The encores began with a surprise, with Night getting the nod this time. The extended Ramrod complete with the band leaving the stage except for Roy, who is left to tinkle his ivories in the spotlight. During this moment one of Bruce's daughters put a Policemans helmet on his head!! Very amusing, very...London! The show rocked out with Born To Run, Detroit Medley and Seven Nights To Rock. Sheer heaven, Bruce does this old Rock'n' Roll nuggets so well he should do it more often The band have such a good time with this I'm sure it'll be played every night till the tour has finished. A final (too predictable maybe) trio of City Of Ruins, Land of hope & Dreams and Dancing in the Dark completed the set. Next stop, Manchester!
Alasdair Craik wrote: Radically different set list from last night (1 song less from "The Rising" and 9 (yes 9 different songs). Never known so many changes over 2 nights - did somebody tell Bruce how many people had tickets for both nights?. I'm trying to decide which was better Monday or Tuesday - does it matter both nights were fantastic and the variety in set list made it essential to be there both shows - and he did "Candy's Room"!! Nils - I don't know if you read this site but we met on Oxford Street (Alasdair from Edinburgh), thank you for taking the time for talking to me, it must be a pain in the arse to be constantly recognised when you are just out having a walk but you were a complete gentleman and I respect you for that as much as I do for your musicianship.
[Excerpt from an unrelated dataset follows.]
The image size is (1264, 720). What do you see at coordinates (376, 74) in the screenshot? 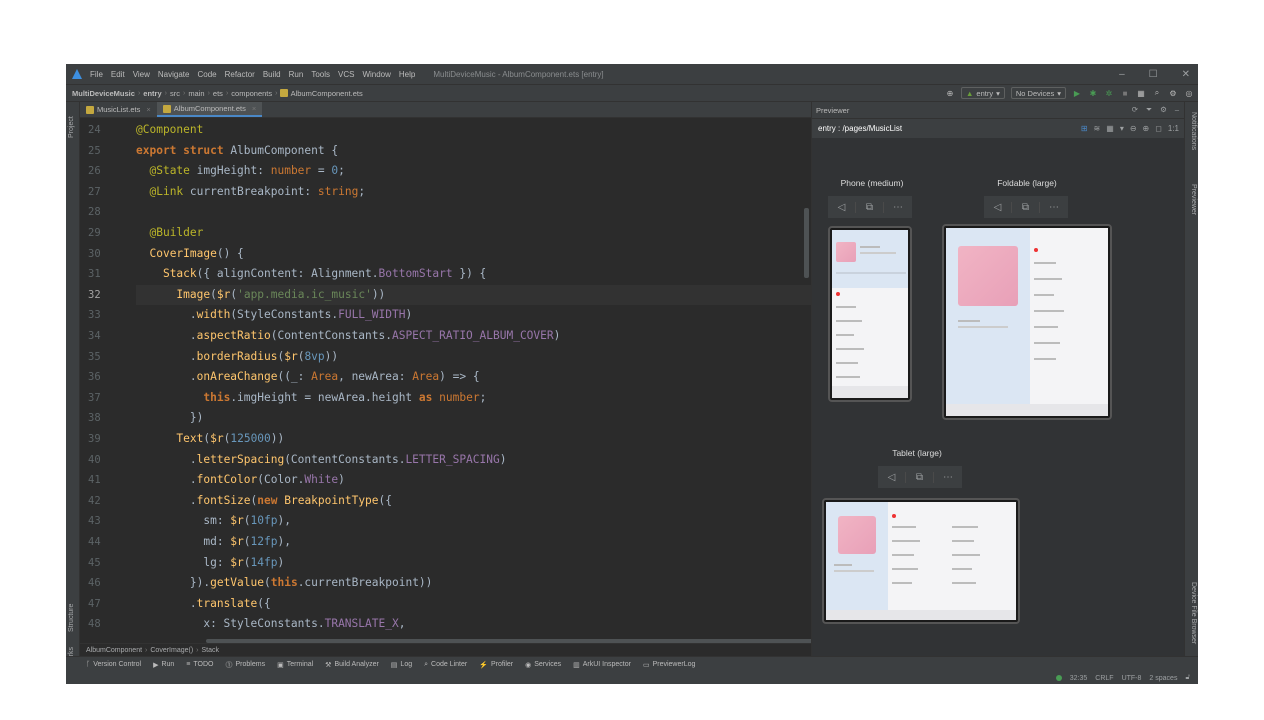
I see `menu-window: Window` at bounding box center [376, 74].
Richard Pithouse wrote: I came all the way from Durban, South Africa to see Springsteen. This is the first time that I have been able to afford to make a trip like this so I can't compare it to any other Springsteen concerts.
When you have been looking forward to something so much for so long you begin to think that the reality can't possibly match your expectations. But the concert was better than I dared to hope. I expected but was still awed by the relaxed musical brilliance of everyone on stage. But I was amazed at the way in which Bruce gave himself, completely, to each song. Every song sounded as heartfelt and powerful as if it had just been summoned up in that moment and for that moment and the range of emotions evoked was extraordinary.
I guess that Springsteen was in an unsually buoyant mood that night (no 41 Shots or Youngstown and a lot of clowning around) but the thousands of us there experienced that (against the sneering snobbery of the British broadsheets) as life affirming - and not in any trite way, Springsteen has always worked really hard for an earned his happy endings.
I have learnt so much from Springsteen over the years. Seeing him lived just confirmed that he is one of very few artists, in any medium, who has consistently wrestled with (and walked with and seduced and fought and listened to and danced with) the things that really matter.